The atmosphere in the Assembly has been electric since the opening of the parliamentary session. Is it related to the configuration without absolute majority?

It is a factor. But the violence of the current debates should not be exaggerated. Similar episodes have been experienced throughout parliamentary history, including when the Assembly was in a more traditional configuration. Without going back very far, it is enough for example to remember the debates on Pacs.

Where do insults most often come from in politics?

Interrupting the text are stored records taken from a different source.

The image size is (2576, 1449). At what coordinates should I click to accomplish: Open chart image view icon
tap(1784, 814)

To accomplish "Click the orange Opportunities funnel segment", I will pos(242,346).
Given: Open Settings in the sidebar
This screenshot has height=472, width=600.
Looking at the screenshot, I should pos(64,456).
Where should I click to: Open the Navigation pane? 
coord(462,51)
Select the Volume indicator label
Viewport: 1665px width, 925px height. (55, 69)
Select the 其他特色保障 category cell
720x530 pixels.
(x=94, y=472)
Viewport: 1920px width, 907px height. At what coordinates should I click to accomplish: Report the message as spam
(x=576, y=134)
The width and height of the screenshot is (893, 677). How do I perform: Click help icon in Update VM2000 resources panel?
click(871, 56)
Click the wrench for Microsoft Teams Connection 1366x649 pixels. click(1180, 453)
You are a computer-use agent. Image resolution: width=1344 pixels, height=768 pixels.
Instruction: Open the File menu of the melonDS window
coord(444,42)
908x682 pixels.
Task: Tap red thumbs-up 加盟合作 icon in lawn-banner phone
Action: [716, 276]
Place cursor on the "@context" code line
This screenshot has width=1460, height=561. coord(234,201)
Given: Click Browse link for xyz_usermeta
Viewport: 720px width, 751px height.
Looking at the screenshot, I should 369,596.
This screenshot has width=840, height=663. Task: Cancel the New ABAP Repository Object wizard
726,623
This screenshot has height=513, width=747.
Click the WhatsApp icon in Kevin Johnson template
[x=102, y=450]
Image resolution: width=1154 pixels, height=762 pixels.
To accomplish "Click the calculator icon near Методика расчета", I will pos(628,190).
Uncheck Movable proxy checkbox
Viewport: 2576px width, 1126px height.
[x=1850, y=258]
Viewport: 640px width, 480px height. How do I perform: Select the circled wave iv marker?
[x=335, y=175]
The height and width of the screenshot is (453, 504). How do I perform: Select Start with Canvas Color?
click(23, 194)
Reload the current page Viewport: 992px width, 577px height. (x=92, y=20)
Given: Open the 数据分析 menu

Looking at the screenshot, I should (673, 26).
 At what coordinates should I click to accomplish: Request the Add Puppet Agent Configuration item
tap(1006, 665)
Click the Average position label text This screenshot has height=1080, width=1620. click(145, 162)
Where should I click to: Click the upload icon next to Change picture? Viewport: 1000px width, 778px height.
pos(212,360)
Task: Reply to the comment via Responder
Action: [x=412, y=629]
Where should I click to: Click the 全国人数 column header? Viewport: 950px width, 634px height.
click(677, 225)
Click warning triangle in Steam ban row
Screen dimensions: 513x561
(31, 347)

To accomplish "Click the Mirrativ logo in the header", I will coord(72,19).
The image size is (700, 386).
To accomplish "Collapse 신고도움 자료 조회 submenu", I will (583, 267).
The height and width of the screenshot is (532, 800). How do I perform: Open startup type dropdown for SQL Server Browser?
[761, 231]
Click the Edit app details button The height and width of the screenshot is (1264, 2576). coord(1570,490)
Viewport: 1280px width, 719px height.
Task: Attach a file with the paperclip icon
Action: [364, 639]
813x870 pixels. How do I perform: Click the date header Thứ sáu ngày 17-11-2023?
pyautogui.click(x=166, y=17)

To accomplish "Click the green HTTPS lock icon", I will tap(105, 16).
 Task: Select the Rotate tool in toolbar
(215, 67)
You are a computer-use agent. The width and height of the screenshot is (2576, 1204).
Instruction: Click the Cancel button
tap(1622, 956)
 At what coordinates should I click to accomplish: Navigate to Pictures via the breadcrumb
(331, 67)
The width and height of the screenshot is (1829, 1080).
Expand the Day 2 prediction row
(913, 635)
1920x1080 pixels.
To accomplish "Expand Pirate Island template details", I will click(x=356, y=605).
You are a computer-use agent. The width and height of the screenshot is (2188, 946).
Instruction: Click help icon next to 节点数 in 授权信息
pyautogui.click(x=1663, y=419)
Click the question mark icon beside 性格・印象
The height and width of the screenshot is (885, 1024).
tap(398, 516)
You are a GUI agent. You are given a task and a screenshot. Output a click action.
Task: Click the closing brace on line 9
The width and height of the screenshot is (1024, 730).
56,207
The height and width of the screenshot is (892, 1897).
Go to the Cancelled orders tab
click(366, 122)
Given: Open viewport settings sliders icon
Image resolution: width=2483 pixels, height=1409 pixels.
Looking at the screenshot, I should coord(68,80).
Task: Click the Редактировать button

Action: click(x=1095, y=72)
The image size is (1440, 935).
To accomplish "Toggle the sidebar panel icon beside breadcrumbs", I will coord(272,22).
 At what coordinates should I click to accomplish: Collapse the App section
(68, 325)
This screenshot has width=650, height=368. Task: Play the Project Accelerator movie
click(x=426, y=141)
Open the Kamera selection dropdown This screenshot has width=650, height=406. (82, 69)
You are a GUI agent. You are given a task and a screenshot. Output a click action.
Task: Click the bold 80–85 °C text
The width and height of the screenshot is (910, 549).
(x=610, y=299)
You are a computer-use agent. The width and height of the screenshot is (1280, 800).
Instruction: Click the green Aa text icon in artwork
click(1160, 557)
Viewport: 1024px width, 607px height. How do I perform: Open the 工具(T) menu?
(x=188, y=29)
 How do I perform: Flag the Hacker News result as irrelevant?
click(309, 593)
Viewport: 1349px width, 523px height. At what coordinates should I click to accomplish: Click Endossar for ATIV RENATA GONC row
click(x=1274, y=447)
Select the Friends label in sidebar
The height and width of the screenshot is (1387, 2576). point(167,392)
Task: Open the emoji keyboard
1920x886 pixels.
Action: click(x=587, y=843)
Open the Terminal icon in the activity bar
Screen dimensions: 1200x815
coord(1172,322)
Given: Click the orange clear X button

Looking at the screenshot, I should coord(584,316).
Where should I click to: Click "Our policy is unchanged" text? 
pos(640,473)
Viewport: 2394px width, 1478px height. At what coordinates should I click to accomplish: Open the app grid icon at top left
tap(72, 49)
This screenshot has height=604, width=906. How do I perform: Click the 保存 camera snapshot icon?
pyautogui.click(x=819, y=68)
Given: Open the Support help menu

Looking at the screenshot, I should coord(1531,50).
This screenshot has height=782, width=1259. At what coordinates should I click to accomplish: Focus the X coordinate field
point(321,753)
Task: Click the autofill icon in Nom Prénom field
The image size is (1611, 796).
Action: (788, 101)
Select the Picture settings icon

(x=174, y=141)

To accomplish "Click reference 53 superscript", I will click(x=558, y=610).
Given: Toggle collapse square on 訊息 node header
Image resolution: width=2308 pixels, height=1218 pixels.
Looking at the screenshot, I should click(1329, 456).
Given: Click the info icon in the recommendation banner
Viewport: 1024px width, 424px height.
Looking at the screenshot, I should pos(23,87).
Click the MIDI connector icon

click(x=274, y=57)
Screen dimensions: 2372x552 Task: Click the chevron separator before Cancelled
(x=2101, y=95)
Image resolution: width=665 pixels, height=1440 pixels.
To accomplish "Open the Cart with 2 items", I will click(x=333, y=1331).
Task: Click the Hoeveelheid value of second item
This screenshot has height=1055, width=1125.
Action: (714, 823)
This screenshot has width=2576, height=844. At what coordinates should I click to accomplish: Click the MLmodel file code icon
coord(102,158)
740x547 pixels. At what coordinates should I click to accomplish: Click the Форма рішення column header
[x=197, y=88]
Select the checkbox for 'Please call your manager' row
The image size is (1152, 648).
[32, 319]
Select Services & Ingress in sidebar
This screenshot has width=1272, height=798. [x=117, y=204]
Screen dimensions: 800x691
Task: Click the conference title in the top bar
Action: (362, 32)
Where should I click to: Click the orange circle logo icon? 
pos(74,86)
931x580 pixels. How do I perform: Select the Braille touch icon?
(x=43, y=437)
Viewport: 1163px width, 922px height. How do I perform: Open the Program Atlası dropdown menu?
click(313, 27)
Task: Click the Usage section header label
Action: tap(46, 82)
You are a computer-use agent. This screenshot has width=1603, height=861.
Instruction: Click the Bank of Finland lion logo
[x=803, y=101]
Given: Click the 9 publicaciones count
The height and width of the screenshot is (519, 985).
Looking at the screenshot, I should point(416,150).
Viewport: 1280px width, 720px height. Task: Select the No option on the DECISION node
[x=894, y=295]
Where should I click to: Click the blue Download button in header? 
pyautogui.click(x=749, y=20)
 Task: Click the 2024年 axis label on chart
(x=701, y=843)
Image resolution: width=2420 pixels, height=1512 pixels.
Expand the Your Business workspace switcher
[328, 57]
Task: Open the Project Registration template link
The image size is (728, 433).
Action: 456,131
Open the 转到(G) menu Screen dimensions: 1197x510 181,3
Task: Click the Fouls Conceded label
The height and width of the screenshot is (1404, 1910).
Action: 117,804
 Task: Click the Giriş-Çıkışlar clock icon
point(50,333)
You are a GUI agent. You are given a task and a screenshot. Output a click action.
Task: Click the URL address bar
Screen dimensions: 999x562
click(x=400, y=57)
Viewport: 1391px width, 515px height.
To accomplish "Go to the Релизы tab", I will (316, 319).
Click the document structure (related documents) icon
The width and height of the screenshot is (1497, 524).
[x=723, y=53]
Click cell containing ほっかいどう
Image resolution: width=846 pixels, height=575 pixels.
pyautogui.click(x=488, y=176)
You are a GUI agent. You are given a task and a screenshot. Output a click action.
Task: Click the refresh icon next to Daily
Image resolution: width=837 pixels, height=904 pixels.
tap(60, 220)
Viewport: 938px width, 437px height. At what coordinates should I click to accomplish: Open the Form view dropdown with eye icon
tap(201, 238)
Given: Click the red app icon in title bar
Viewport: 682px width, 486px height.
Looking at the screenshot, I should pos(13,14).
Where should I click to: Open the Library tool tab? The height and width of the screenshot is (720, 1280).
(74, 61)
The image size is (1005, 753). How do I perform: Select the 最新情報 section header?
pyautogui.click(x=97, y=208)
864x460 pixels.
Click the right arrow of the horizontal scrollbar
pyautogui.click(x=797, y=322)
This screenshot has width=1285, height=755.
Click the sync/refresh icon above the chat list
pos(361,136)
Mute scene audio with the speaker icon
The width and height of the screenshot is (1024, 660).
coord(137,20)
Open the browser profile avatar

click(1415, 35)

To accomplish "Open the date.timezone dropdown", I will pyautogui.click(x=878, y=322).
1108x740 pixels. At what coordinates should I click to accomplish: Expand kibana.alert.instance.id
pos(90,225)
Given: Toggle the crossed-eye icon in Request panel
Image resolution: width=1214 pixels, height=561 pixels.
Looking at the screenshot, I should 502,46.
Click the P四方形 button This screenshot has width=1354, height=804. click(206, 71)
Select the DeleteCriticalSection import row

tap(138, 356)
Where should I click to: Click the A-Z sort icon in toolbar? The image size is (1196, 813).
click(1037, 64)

The insult is generally the weapon of the underdogs. When you can’t pass bills, it’s a way of existing. When you are in established positions, you are more bound by the role. Insult is then quite a dangerous repertoire to use. For a President, using an expression such as “get it, you pauv’con” remains fairly broadly equated with a transgression.

And when Emmanuel Macron says he wants to “fuck the non-vaccinated”?

When an established actor uses such a register, his goal is to demonstrate his outspokenness. Macron is not Trump. But we are in the same logic of individualization of the political field, with the desire to free ourselves from purely institutional constraints. Hence this way of playing on language levels or clothing registers, depending on the context.

Seeing Bruno Le Maire indignant at being called a “coward” on October 11 may have come as a surprise, the word not seeming so offensive. What inspires you?

Under the Third Republic, it was the ultimate insult! Because it calls into question the dignity of political personality. When Jaurès uses it with regard to the Count of Bernie, in 1898, during the Dreyfus affair, it ends in a fight in the enclosure of the Chamber of Deputies. The difference is that today we are in a peaceful setting. It’s more about strategy than real slip-ups. The slack is controlled and the actors know how far they can go. It does not end in physical violence. Most of the time, these small media sequences are very quickly forgotten.

Treated as a “coward” by an RN deputy, on October 11, at the National Assembly, the Minister of the Economy, Bruno Le Maire, demanded an apology in vain. (EPA photo)

Do social networks encourage slip-ups?

In this generally peaceful context, social networks play the role of receptacle for verbal violence. A bit like the pamphlets of the 19th century, with this impression of speech completely freed from all standards of politeness. But this is also part of a mode of showmanship. For MPs, going to the clash and then posting the excerpt is an effective way to get people talking about them.